Your result should be the lines holding the word "computer", copied from the entries below.

'''

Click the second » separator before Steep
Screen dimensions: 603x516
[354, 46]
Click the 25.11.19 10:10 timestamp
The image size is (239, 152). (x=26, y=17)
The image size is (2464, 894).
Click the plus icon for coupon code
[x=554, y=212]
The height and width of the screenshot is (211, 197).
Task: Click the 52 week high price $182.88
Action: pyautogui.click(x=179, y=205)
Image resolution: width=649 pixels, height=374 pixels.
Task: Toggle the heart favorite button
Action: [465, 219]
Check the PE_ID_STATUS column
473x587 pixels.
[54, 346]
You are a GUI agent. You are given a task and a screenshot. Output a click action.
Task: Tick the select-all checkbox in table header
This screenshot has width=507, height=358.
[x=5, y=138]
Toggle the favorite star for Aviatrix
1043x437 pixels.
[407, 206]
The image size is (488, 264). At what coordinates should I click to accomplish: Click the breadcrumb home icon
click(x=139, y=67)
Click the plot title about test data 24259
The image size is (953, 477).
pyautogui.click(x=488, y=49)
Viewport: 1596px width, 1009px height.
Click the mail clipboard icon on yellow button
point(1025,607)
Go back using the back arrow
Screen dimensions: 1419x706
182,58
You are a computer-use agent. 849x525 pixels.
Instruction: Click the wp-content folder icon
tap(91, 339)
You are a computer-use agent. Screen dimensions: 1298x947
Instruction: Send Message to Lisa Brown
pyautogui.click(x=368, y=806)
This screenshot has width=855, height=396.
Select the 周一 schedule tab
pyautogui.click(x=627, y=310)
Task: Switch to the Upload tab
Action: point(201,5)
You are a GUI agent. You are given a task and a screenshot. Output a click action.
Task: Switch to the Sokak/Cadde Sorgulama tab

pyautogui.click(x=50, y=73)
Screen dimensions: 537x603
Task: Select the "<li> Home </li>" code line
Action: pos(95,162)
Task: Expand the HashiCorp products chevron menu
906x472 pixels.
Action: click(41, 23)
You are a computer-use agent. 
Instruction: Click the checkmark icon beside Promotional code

'''

> **RESPONSE TO THE TASK**:
You are a computer-use agent. 849x525 pixels.
You are a computer-use agent. Screen dimensions: 1298x947
You are a computer-use agent. 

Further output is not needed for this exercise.